Joseph Ton, the Romanian pastor who was imprisoned for his faith, stayed with Karen and I in our home in London for some time and I had the opportunity to ask him this question—“Joseph, tell me what it was like to be a pastor in prison.”

One of the stories this dear and godly man told us was about one of the guards.  Joseph had made it his practice to ask about their children, so that he could pray for them, as well as for the guards, which was mind-blowing to these guards, who were very harsh men.

One day, one of the guards asked Joseph, “Why are you different from the rest of the prisoners?  These guys all hate us.  But you are praying for me and for my children.”  Joseph said this one line to him, “To me, you are God’s stonecutter.”

Friend, who are the stonecutters in your life?  Who is God using in this painful process of chipping off those rough edges, so that you became all that you can be in the everlasting purpose of God?

He does that painful work in the family and in the church, and it’s for his everlasting glory.  So, use this to learn patience and to become someone who’s not too easily discouraged whenever there’s a difficulty.  You will never endure in ministry unless you grasp this.

Use this to defend against sin

The whole point of a building is that it’s visible.  The church is the visible home of the invisible God.  We bear his name.  We have his presence.
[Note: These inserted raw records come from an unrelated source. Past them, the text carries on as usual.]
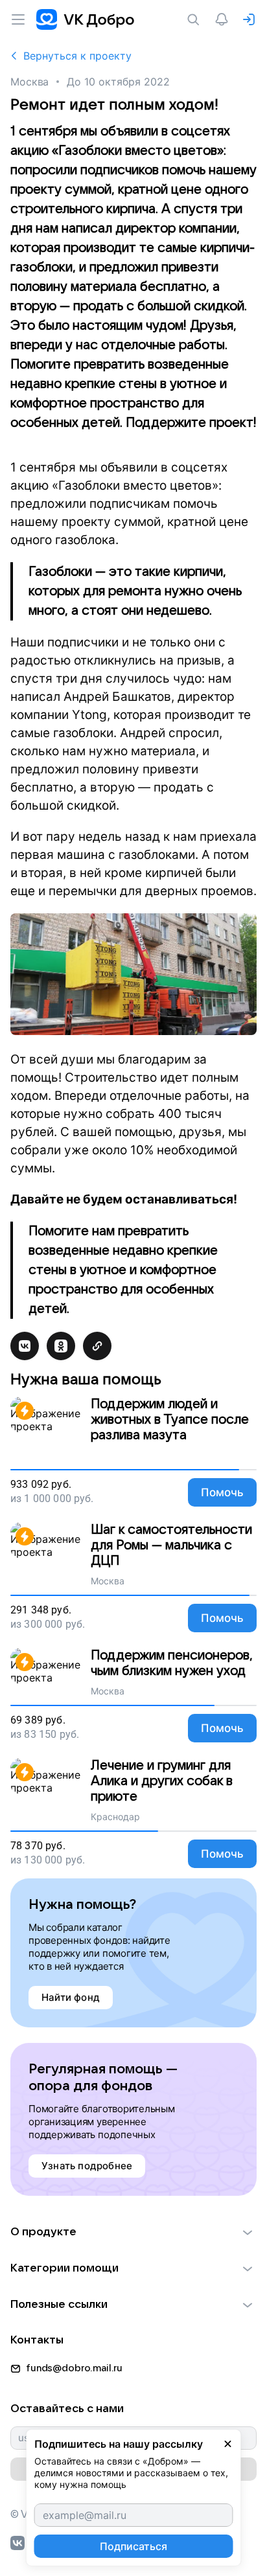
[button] (133, 2232)
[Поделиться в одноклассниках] (61, 1346)
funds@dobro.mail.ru (74, 2368)
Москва (29, 81)
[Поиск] (195, 19)
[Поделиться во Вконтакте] (24, 1346)
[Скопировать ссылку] (97, 1346)
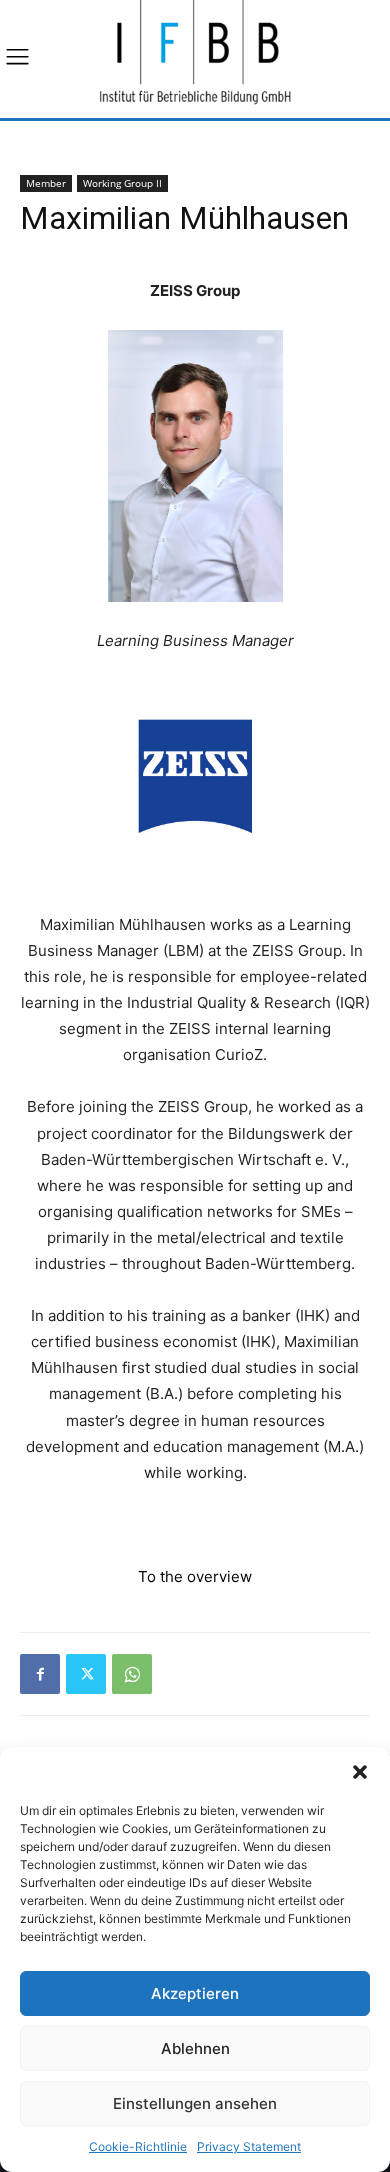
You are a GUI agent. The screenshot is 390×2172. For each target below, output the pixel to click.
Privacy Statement (249, 2146)
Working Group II (122, 183)
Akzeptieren (195, 1993)
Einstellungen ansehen (195, 2103)
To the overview (195, 1576)
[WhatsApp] (132, 1674)
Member (46, 183)
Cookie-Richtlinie (138, 2146)
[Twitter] (86, 1674)
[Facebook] (40, 1674)
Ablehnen (195, 2048)
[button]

You’re going to go out into the world this week and you bear the name of Christ.  You are a member of the body of Christ.  You are part of the building of Christ.  And you are going to be tempted.  You are going to be tempted to do something you know you shouldn’t do.  You’re going to be tempted to say something you know you shouldn’t say.  You’re going to find that there is an impulse within you to cultivate a sour spirit.

To defend yourself against that, I encourage you to say this to yourself: “How can I do this?  How can I say this… when I am a living stone in the holy temple of Almighty God?”  It will help you to defend against sin.

Use this to increase your joy

What a joy when the building is complete!  There is coming a day when all the work of Jesus Christ will be complete.  For you to be part of what Christ brings together for the everlasting glory of God will be an inexpressibly glorious joy, and that day is coming—the temple in which God dwells by His Holy Spirit.

Right at the end of the Bible you find the Apostle John looking out on all of the redeemed company of God’s people, the whole church brought together in the presence of the Lord, and he hears a voice from the throne saying, “Now the dwelling of God is with men” (Revelation 21:3).  Now we’re in the presence of God with great joy forevermore!

I promise you this: You will be more at home in the presence of Christ, as a believer, fully redeemed in heaven.  You’ll be more at home there, than at any time and any place you ever have been in your entire life in this world.  You will be more at home with Christ and he will be at home with you.  Nothing about us will grieve him on that day, because his work will be complete.  To be part of this work that Christ is doing in the church is the greatest privilege of our lives this side of heaven.